Lesson Plan

Lesson Plan
Grade: Date: 17/01/2026
Subject: Computer Science
Lesson Topic: Show understanding of the characteristics of a number of programming paradigms: Declarative
Learning Objective/s:
  • Describe the key characteristics of declarative programming paradigms.
  • Compare declarative and imperative approaches using SQL and Prolog examples.
  • Evaluate when declarative paradigms are appropriate and identify their limitations.
  • Apply declarative thinking by constructing a simple SQL query and a Prolog rule.
Materials Needed:
  • Projector and screen
  • Whiteboard and markers
  • Handout with summary table and Venn diagram
  • Laptops with SQL client and Prolog interpreter installed
  • Sample database (students table) and Prolog facts sheet
  • Worksheet for practice queries
Introduction:
Begin with a quick poll asking students which languages they associate with writing “what” versus “how”. Review prior knowledge of imperative constructs before revealing that many modern tools hide the control flow.
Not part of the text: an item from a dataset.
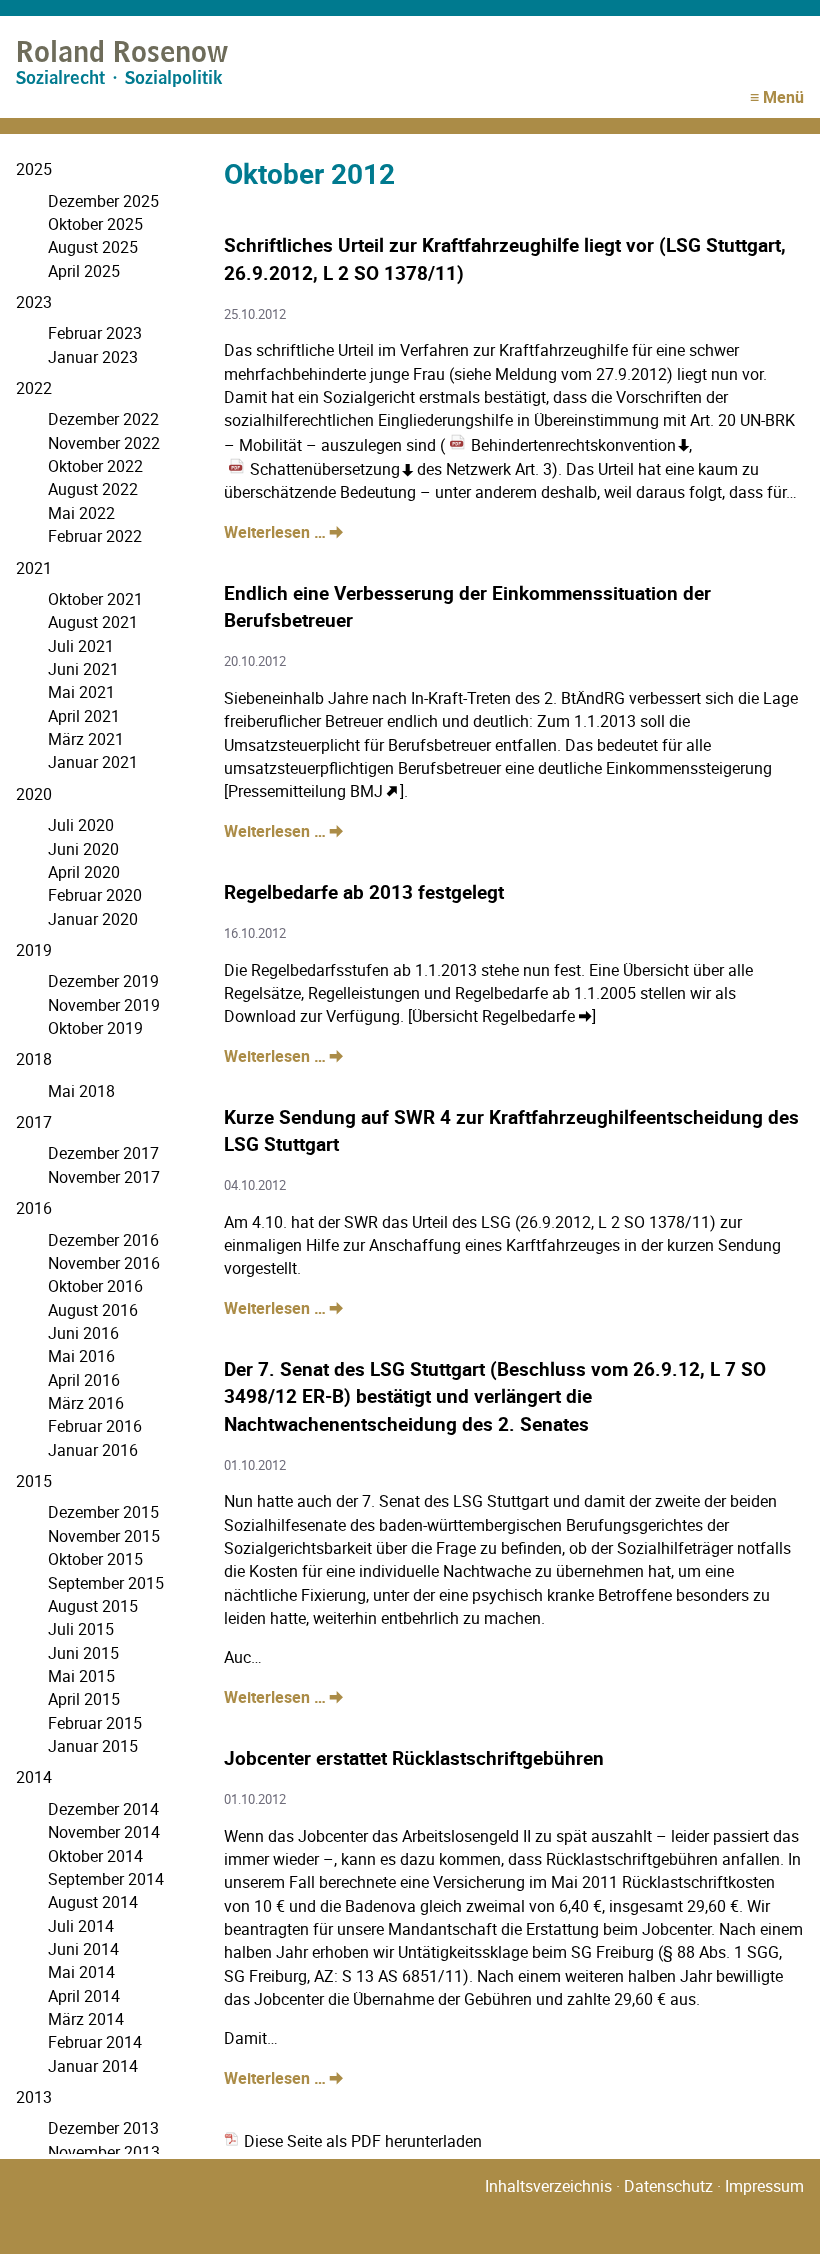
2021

Explain that by the end of the lesson they will be able to identify declarative characteristics and craft basic declarative statements. Success will be measured through a short exit ticket.
Lesson Structure:
  1. Do‑now (5’) – Students list programming languages they know and categorize them as declarative or imperative.
  2. Mini‑lecture (10’) – Define the declarative paradigm and highlight its key characteristics with slides.
  3. Comparison activity (8’) – In pairs, fill a Venn diagram comparing declarative vs imperative using the provided table.
  4. Demonstration (7’) – Show an SQL query and a Prolog rule, discussing how the runtime resolves them.
  5. Guided practice (12’) – Students write a simple SELECT query on the sample student table, then a Prolog rule for a family relationship.
  6. Think‑pair‑share (5’) – Discuss situations where a declarative approach is advantageous or problematic.
  7. Formative check (3’) – Quick Kahoot quiz with three questions on characteristics and limitations.
Conclusion:
Summarise that declarative programming emphasizes the “what” and lets the runtime handle the “how”, improving readability while potentially obscuring performance costs. Students complete an exit ticket identifying one advantage and one limitation of declarative paradigms. For homework, they will convert a given imperative algorithm into an equivalent SQL query or Prolog rule.